* WHAT YOU SHOULD DO: The data should be transcribed in its entirety, word for word.

(Dataset excerpts)
>>>
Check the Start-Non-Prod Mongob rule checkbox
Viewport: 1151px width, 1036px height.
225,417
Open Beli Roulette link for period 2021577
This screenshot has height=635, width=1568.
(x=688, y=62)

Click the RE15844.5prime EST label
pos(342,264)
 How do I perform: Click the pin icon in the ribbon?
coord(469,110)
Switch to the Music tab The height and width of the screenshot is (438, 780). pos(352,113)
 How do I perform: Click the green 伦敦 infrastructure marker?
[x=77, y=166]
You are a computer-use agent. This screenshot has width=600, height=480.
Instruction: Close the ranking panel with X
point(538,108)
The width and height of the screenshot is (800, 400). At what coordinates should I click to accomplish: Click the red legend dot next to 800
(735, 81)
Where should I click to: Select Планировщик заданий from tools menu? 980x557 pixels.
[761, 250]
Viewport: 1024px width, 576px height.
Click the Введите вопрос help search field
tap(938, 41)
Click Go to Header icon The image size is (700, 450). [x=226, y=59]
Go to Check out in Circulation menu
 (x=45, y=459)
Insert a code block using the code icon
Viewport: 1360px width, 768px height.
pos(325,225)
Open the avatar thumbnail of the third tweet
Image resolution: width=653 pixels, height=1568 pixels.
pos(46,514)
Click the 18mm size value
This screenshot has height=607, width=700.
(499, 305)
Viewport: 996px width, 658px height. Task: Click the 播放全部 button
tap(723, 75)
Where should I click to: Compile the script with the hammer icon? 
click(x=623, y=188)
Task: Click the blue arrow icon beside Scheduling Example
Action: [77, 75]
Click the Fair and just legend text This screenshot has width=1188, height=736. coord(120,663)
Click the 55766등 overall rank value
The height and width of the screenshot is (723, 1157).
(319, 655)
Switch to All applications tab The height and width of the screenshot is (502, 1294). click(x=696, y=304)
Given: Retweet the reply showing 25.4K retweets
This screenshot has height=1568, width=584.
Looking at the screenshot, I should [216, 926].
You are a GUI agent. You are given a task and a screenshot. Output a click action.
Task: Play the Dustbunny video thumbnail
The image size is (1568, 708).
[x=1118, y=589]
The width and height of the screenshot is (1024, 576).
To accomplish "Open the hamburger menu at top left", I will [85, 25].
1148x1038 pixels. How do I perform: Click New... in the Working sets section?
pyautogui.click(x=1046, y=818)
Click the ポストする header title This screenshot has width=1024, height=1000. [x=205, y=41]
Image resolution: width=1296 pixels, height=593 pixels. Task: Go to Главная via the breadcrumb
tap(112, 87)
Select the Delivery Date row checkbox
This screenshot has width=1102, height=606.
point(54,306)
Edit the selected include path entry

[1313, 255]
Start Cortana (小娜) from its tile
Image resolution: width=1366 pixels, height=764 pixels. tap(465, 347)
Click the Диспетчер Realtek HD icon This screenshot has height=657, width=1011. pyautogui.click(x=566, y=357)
<<<
* YOUR SOLUTION:
Check the Start-Non-Prod Mongob rule checkbox
Viewport: 1151px width, 1036px height.
225,417
Open Beli Roulette link for period 2021577
This screenshot has height=635, width=1568.
(x=688, y=62)

Click the RE15844.5prime EST label
pos(342,264)
 How do I perform: Click the pin icon in the ribbon?
coord(469,110)
Switch to the Music tab The height and width of the screenshot is (438, 780). pos(352,113)
 How do I perform: Click the green 伦敦 infrastructure marker?
[x=77, y=166]
You are a computer-use agent. This screenshot has width=600, height=480.
Instruction: Close the ranking panel with X
point(538,108)
The width and height of the screenshot is (800, 400). At what coordinates should I click to accomplish: Click the red legend dot next to 800
(735, 81)
Where should I click to: Select Планировщик заданий from tools menu? 980x557 pixels.
[761, 250]
Viewport: 1024px width, 576px height.
Click the Введите вопрос help search field
tap(938, 41)
Click Go to Header icon The image size is (700, 450). [x=226, y=59]
Go to Check out in Circulation menu
 (x=45, y=459)
Insert a code block using the code icon
Viewport: 1360px width, 768px height.
pos(325,225)
Open the avatar thumbnail of the third tweet
Image resolution: width=653 pixels, height=1568 pixels.
pos(46,514)
Click the 18mm size value
This screenshot has height=607, width=700.
(499, 305)
Viewport: 996px width, 658px height. Task: Click the 播放全部 button
tap(723, 75)
Where should I click to: Compile the script with the hammer icon? 
click(x=623, y=188)
Task: Click the blue arrow icon beside Scheduling Example
Action: [77, 75]
Click the Fair and just legend text This screenshot has width=1188, height=736. coord(120,663)
Click the 55766등 overall rank value
The height and width of the screenshot is (723, 1157).
(319, 655)
Switch to All applications tab The height and width of the screenshot is (502, 1294). click(x=696, y=304)
Given: Retweet the reply showing 25.4K retweets
This screenshot has height=1568, width=584.
Looking at the screenshot, I should [216, 926].
You are a GUI agent. You are given a task and a screenshot. Output a click action.
Task: Play the Dustbunny video thumbnail
The image size is (1568, 708).
[x=1118, y=589]
The width and height of the screenshot is (1024, 576).
To accomplish "Open the hamburger menu at top left", I will [85, 25].
1148x1038 pixels. How do I perform: Click New... in the Working sets section?
pyautogui.click(x=1046, y=818)
Click the ポストする header title This screenshot has width=1024, height=1000. [x=205, y=41]
Image resolution: width=1296 pixels, height=593 pixels. Task: Go to Главная via the breadcrumb
tap(112, 87)
Select the Delivery Date row checkbox
This screenshot has width=1102, height=606.
point(54,306)
Edit the selected include path entry

[1313, 255]
Start Cortana (小娜) from its tile
Image resolution: width=1366 pixels, height=764 pixels. tap(465, 347)
Click the Диспетчер Realtek HD icon This screenshot has height=657, width=1011. pyautogui.click(x=566, y=357)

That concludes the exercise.